Provided data below:

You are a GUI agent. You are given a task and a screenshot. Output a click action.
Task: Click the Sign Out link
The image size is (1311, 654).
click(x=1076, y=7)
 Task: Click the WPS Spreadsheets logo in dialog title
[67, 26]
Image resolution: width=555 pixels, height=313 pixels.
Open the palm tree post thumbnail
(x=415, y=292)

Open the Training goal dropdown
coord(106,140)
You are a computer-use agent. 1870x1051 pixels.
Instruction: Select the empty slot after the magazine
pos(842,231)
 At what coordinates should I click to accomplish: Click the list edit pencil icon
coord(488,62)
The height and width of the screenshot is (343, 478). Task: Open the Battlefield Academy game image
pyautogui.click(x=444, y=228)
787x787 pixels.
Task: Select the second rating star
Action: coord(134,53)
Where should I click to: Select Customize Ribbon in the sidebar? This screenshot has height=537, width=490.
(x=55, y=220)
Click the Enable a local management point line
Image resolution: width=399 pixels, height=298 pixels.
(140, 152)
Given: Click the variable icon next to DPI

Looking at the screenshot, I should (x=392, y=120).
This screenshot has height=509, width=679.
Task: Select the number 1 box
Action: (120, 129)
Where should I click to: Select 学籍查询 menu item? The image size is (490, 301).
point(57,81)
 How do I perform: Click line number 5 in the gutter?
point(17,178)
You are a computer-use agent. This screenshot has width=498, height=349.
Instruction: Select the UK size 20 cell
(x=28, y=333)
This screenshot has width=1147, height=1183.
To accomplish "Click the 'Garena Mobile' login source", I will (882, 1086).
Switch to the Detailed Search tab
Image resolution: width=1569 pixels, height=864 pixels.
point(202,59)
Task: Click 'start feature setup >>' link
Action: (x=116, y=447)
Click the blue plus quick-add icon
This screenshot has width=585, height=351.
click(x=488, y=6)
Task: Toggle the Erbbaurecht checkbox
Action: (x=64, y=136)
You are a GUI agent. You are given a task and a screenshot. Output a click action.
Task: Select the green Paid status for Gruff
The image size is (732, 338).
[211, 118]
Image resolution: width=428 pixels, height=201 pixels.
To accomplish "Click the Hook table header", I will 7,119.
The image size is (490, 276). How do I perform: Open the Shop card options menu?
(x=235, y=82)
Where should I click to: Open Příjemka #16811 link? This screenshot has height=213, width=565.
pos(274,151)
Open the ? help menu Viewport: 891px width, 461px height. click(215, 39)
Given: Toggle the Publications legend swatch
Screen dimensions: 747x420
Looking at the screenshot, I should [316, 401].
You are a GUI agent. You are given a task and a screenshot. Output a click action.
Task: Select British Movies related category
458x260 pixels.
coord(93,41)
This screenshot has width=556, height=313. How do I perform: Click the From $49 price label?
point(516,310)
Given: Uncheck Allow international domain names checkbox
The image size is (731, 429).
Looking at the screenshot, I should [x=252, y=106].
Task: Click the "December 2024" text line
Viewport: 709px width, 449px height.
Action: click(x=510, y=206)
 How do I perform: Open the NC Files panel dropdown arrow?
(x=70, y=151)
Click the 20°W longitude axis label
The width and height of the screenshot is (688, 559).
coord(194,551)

End of Provided data.

Your task
The response should consist of every record, written out exactly as given.

Expected answer
You are a GUI agent. You are given a task and a screenshot. Output a click action.
Task: Click the Sign Out link
The image size is (1311, 654).
click(x=1076, y=7)
 Task: Click the WPS Spreadsheets logo in dialog title
[67, 26]
Image resolution: width=555 pixels, height=313 pixels.
Open the palm tree post thumbnail
(x=415, y=292)

Open the Training goal dropdown
coord(106,140)
You are a computer-use agent. 1870x1051 pixels.
Instruction: Select the empty slot after the magazine
pos(842,231)
 At what coordinates should I click to accomplish: Click the list edit pencil icon
coord(488,62)
The height and width of the screenshot is (343, 478). Task: Open the Battlefield Academy game image
pyautogui.click(x=444, y=228)
787x787 pixels.
Task: Select the second rating star
Action: coord(134,53)
Where should I click to: Select Customize Ribbon in the sidebar? This screenshot has height=537, width=490.
(x=55, y=220)
Click the Enable a local management point line
Image resolution: width=399 pixels, height=298 pixels.
(140, 152)
Given: Click the variable icon next to DPI

Looking at the screenshot, I should (x=392, y=120).
This screenshot has height=509, width=679.
Task: Select the number 1 box
Action: (120, 129)
Where should I click to: Select 学籍查询 menu item? The image size is (490, 301).
point(57,81)
 How do I perform: Click line number 5 in the gutter?
point(17,178)
You are a computer-use agent. This screenshot has width=498, height=349.
Instruction: Select the UK size 20 cell
(x=28, y=333)
This screenshot has width=1147, height=1183.
To accomplish "Click the 'Garena Mobile' login source", I will (882, 1086).
Switch to the Detailed Search tab
Image resolution: width=1569 pixels, height=864 pixels.
point(202,59)
Task: Click 'start feature setup >>' link
Action: (x=116, y=447)
Click the blue plus quick-add icon
This screenshot has width=585, height=351.
click(x=488, y=6)
Task: Toggle the Erbbaurecht checkbox
Action: (x=64, y=136)
You are a GUI agent. You are given a task and a screenshot. Output a click action.
Task: Select the green Paid status for Gruff
The image size is (732, 338).
[211, 118]
Image resolution: width=428 pixels, height=201 pixels.
To accomplish "Click the Hook table header", I will 7,119.
The image size is (490, 276). How do I perform: Open the Shop card options menu?
(x=235, y=82)
Where should I click to: Open Příjemka #16811 link? This screenshot has height=213, width=565.
pos(274,151)
Open the ? help menu Viewport: 891px width, 461px height. click(215, 39)
Given: Toggle the Publications legend swatch
Screen dimensions: 747x420
Looking at the screenshot, I should [316, 401].
You are a GUI agent. You are given a task and a screenshot. Output a click action.
Task: Select British Movies related category
458x260 pixels.
coord(93,41)
This screenshot has width=556, height=313. How do I perform: Click the From $49 price label?
point(516,310)
Given: Uncheck Allow international domain names checkbox
The image size is (731, 429).
Looking at the screenshot, I should [x=252, y=106].
Task: Click the "December 2024" text line
Viewport: 709px width, 449px height.
Action: click(x=510, y=206)
 How do I perform: Open the NC Files panel dropdown arrow?
(x=70, y=151)
Click the 20°W longitude axis label
The width and height of the screenshot is (688, 559).
coord(194,551)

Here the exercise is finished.